Shortening the acquisition window using SENSE may have the additional benefits of allowing imaging of subjects with high heart rates (>90 beats per minute) and image during systole (<100 ms acquisition window). In subjects with high heart rates, diastole is shorter and faster image acquisition may help reduce cardiac motion artifacts. Likewise, systole is shorter than diastole and may also benefit from the same type of accelerated image acquisition. In addition, the use of a shorter acquisition window per slice may allow the spatial coverage to be extended to 2 or more slices per heartbeat, following a single FAIR label.

One important drawback of SENSE is that when the FOV is smaller than the signal-producing region, SENSE is unable to completely unwrap all aliasing and can lead to residual artifacts at the center of the reconstructed images. Generalized autocalibrating partially parallel acquisition (GRAPPA) [28] is a natural alternative and has been shown to be more robust when the FOV is smaller than the object [29]. Rapid imaging methods based on partial Fourier and/or constrained reconstruction may also be appropriate and remain to be explored.

Parallel imaging has been extensively used in first pass CMR perfusion imaging to improve spatio-temporal resolution and spatial coverage [30]. The primary side effect associated with its use is reduced SNR based on the shortened readout time and g-factor losses. Compared to first-pass methods, cardiac ASL methods (based on apparent-T1 or signal subtraction) are limited by temporal SNR. This is a fundamental difference. Many T1-based methods and signal subtraction methods rely on long image acquisition windows, on the order of 30% of the RR interval, and it is conceivable that these methods will experience an increase in temporal SNR by using parallel imaging, as was demonstrated in this study.

There are several inherent assumptions associated with this particular ASL method.
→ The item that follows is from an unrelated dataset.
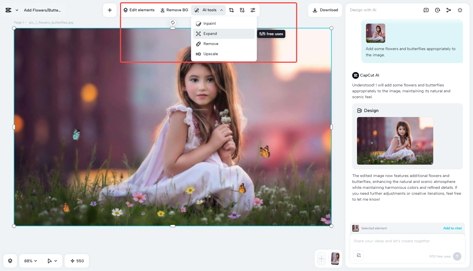Screen dimensions: 473x271
Task: Collapse the Design with AI panel
Action: point(460,10)
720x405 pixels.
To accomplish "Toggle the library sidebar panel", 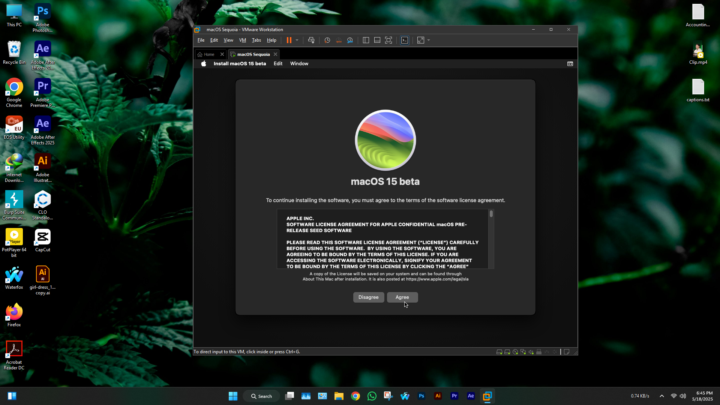I will tap(366, 40).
First, we assume a stable heart rate within each breath-hold. Heart rate variability within a breath hold may result in control and tagged images being acquired at slightly different cardiac phase. Second, we use baseline image intensity as a surrogate for M0 and assume the blood tissue partition coefficient to be one. In brain ASL, M0 is commonly estimated by scaling local tissue with the blood tissue partition coefficient, where the local tissue signal is acquired from a proton density weighted scan. Third, we assume perfect inversion efficiency for all inversion pulses. Based on our own in-vivo measurements the efficiency is consistently above 94%. Note that the inversion slab thickness of 3 cm does not introduce quantification errors when using a 1 R-R labeling delay, because this does not leave enough time for unlabeled blood within the LV blood pool to perfuse the myocardium. The inversion thickness would, however, require compensation when using longer labeling delays [8].

Conclusions

By using parallel imaging to shorten the acquisition window of human myocardial ASL scans, we have demonstrated a significant reduction in physiological noise, with no significant change in measured MBF. The reduction in PN provides more temporally consistent measurements of MBF and improves the sensitivity of myocardial ASL to MBF.

Consent

Written informed consent was obtained from all seven subjects for the publication of this report and any accompanying images.